Chard survives if winter is mild, or dig roots to make leaves indoors
Chard survives if winter is mild, or dig roots to make leaves indoors

My experience of three decades with bare beds in winter is emphatically that nutrients are retained in bare soil, and that this makes gardening much quicker and more successful in spring. Especially in comparison with the digging-in or covering of over-wintered green manures, which also tend to harbour slugs and weeds, then need time in spring to rot down and for their nutrients to become available to plants.

For winter, I recommend bare, weed free soil with a surface mulch of compost or manure, which is ready for sowing and planting at any stage from Febvruary to June, after simply knocking out any larger lumps with a rake. The surface does not need to be super fine and after one of my October courses, Lindsay Williams from Kent wrote a helpful piece:

"One thing I took away was how the soil looks given repeated dressing. The surface is quite rough and bumpy. I had a feeling that compost should be sieved, a tedious and back breaking job. But Charles does not sieve and sees benefit in this lumpy surface because it dissuades slugs, and is good for seeds and plants."

Pests

Carrot root fly has been bad this autumn and I have just had to compost a third of the last harvest which were grown under mesh since July! It appears that the flies can crawl under edges that are not buried (mine were secured with stones at three foot intervals), or does anybody have more knowledge of this?!
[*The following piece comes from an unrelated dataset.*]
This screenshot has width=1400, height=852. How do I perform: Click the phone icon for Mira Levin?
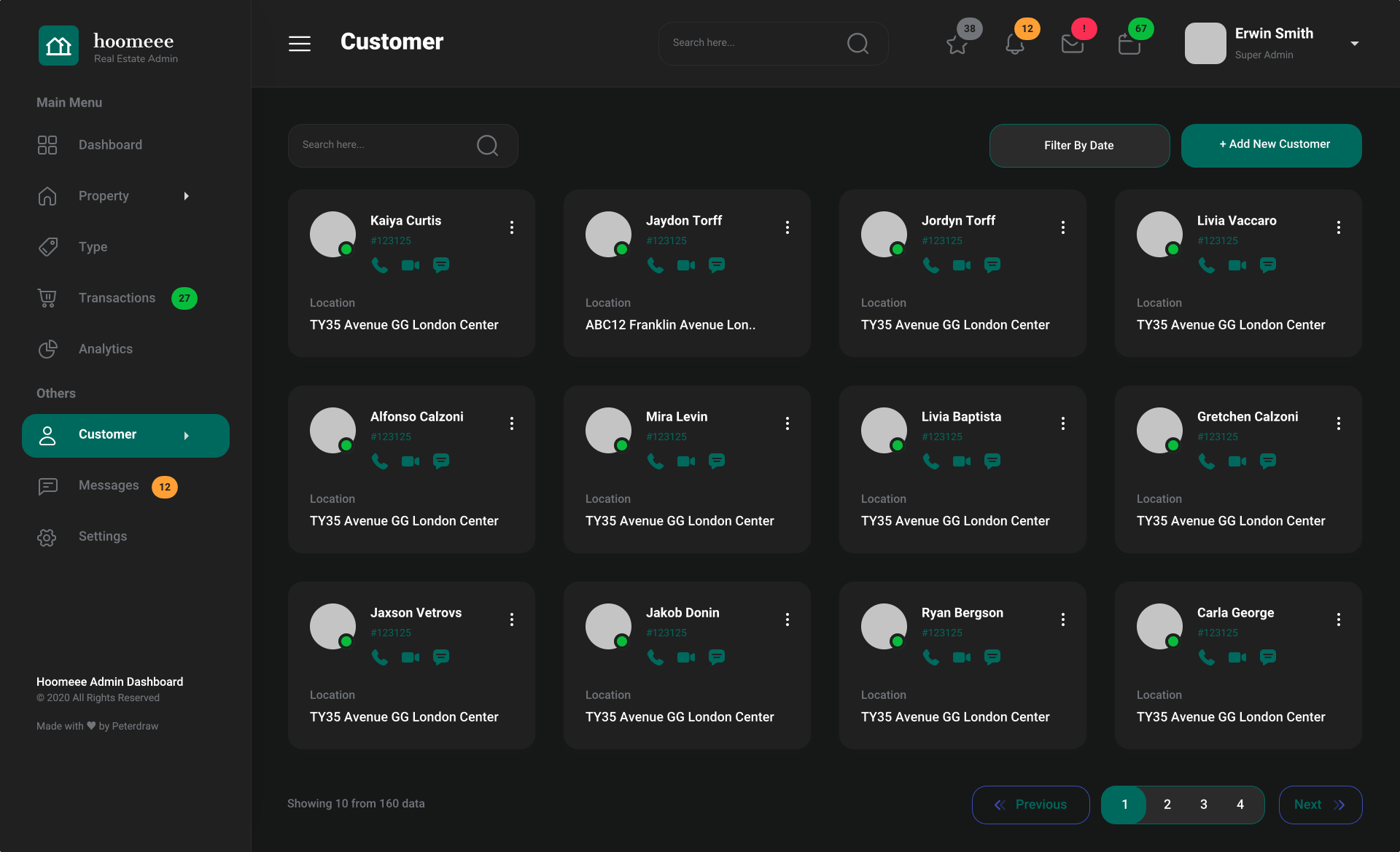(x=654, y=460)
Leek moth has also been abominable, so numerous that some gardeners are reporting total wipe-out. It seems the moth was laying eggs in May and June on leek plants in seedbeds, so the ypung plants had eggs and/or small maggots inside them when transplanted. So even if covered with mesh, to keep the moths out, there were maggots quietly eating away underneath the cover!

I have not used mesh and am so far disappointed with my plantings from leeks sown in an open seedbed. However it looks likely that three quarters of them are strong enough to grow well through winter, as the maggots have now pupated and are not eating any more. I did not cut leeks to ground level and find that mostly they do well without that drastic stem-cut.

I do have a GOOD RESULT from leeks sown in modules in the greenhouse in late March: varieties Swiss Giant for August to October harvest, and Autumn Mammoth (above) for harvesting now and through winter if it is not too cold. There is caterpillar damage to most plants, but they are large enough to possess some lovely shanks underneath the eaten leaves. Because these are grown from module-raised plants, their stems have not been buried at planting time or earthed up later, so the shanks are not pure white, but look how clean and light they are, and the flavour is good.